MATERIAL PROVIDED:
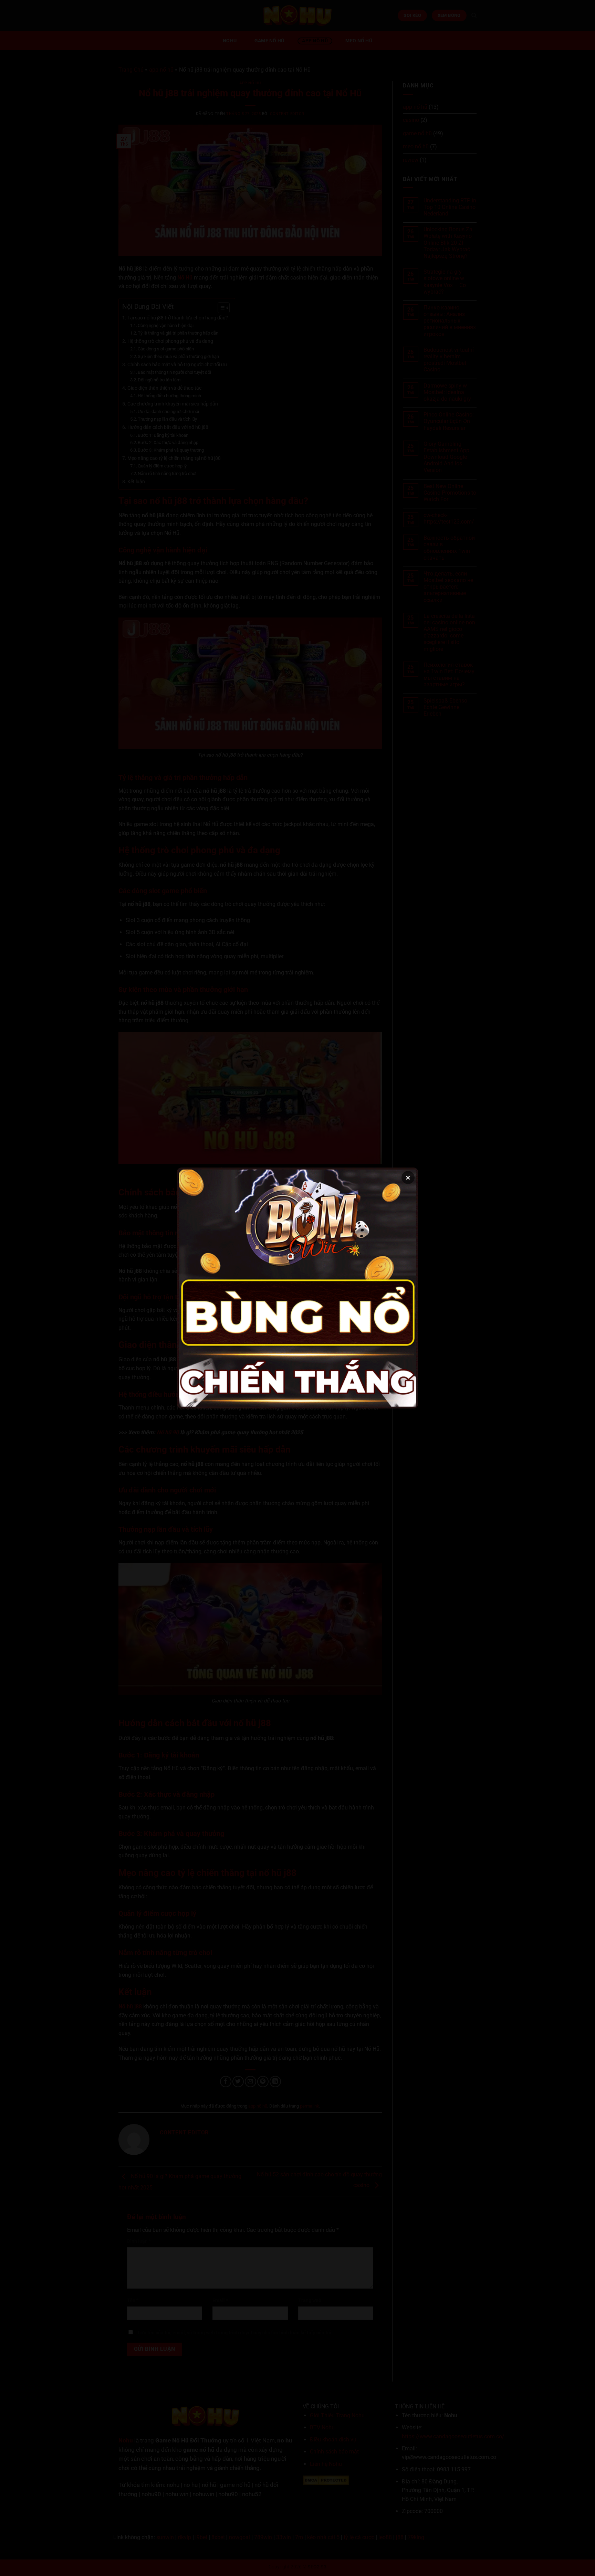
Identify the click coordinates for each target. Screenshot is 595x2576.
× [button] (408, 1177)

* * *

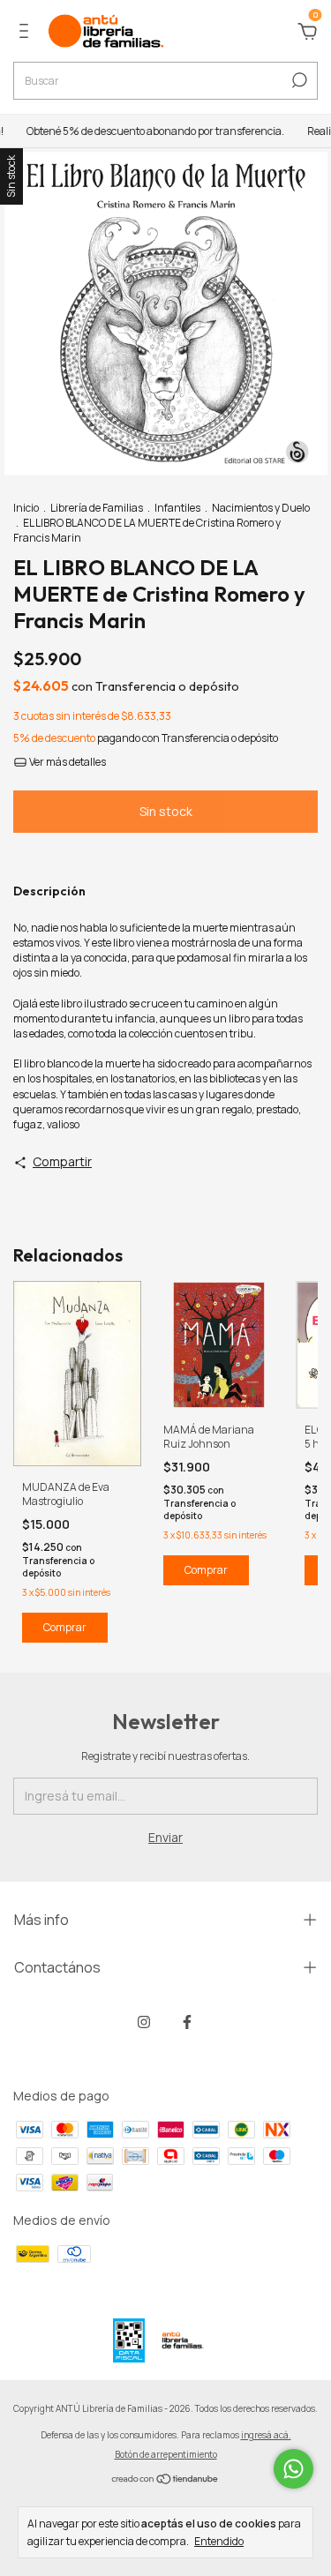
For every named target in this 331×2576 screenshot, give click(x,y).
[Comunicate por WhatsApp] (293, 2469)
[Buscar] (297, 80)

AIM OF THE TASK:
The expected output is every line from the material above where "target" can be found.

RESULT BELOW:
Identify the click coordinates for each target. Screenshot is 595x2576.
For every named target in this 331×2576 screenshot, give click(x,y).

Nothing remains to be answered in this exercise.